Throughout winter 2017, around 70 percent of the country was covered with snow, in some mountainous regions snow has piled up to as thick as 50 centimeters. Shortage of pasture and water led to large scale livestock loss in some areas. Approximately 16,000 households (10 per cent of total number of HH with livestock) with some seven million livestock, moved to nearby soums 1 and provinces seeking for better pasture. This mobilization, which is called otor2 locally, resulted in several breakouts of livestock infectious diseases.

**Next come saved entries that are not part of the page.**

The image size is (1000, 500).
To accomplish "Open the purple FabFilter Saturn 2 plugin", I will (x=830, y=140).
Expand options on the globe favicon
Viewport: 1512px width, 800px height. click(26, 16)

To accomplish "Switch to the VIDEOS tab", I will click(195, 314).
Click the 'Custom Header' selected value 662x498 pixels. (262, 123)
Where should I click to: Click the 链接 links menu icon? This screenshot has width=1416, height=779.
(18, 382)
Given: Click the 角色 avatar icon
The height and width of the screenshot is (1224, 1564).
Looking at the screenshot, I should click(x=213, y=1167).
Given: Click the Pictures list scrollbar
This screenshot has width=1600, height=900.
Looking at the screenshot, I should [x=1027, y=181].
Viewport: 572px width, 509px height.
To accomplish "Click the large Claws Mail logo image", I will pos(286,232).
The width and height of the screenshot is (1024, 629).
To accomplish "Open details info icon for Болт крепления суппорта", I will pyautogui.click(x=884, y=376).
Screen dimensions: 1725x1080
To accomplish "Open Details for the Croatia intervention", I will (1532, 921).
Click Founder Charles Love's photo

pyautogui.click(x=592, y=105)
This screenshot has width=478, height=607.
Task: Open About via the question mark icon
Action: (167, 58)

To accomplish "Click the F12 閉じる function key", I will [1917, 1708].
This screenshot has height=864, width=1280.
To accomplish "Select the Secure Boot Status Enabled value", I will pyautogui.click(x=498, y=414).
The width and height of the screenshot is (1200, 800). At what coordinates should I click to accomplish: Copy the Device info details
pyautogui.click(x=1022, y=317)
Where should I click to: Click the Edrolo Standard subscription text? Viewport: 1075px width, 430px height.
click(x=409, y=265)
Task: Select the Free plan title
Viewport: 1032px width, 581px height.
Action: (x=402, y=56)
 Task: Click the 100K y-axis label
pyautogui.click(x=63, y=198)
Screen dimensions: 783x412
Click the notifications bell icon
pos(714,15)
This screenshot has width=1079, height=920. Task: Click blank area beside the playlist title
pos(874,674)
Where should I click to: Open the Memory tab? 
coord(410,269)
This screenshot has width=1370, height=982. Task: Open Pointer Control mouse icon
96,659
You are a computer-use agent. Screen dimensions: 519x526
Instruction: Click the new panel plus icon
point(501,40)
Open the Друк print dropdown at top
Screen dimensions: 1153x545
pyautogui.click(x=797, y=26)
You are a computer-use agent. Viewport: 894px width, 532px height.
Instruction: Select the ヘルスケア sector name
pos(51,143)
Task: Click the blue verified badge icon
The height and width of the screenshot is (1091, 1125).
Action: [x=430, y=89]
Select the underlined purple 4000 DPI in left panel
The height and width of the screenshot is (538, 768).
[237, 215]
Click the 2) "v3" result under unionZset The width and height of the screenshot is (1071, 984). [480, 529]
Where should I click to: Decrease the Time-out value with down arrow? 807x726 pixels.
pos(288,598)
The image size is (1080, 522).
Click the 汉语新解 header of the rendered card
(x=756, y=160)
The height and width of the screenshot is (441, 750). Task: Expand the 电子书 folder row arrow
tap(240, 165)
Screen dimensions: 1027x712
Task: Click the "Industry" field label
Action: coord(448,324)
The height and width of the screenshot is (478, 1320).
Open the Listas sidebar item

As of third quarter of 2017, 622,230 livestock had perished. The main contributing factors were insufficient grass in pastures, weakened livestock, lack of hay and fodder and livestock infectious diseases.
According to Information and research institute of meteorology, hydrology and environment, Mongolia is at the risk of facing “black dzud3 ” during 2017/18 winter, as the summer of 2017 had been unusually hot and dry. The lack of precipitation withered pastureland throughout the country and many herder households were unable to prepare adequate amount of hay and about 60 percent of the livestock was not able to gain enough fat.
As of 20 December 2017, the dzud risk map for winter 2017-2018, published by National Agency of Meteorology and the Environmental Monitoring shows that about 40 percent of the country is at the extreme risk of dzud and about 20 percent of the country is at high risk of dzud.
In order to reflect the evolving needs of affected population, to address the recommendation from the final evaluation of previous emergency appeal operation and with the additional funding from donors, MRCS and IFRC revised the operational plan and extended the timeframe.
In addition to relief activities, the operation is now supporting Dzud preparedness and National society capacity building by taking account of close consultation with the affected population and relevant authorities.
Complementing the dzud preparedness activities, MRCS with support from British Red Cross is implementing Forecast-based Financing (FbF) intervention, developed by IFRC Climate Centre, to reduce the risk of Dzud. 2000 households in 40 soums of 12 provinces, who are at extreme risk of dzud are being assisted with unconditional cash grants and animal care kits. 2000 herders received unconditional cash grant in their bank accounts in December and they will receive animal care kit in January.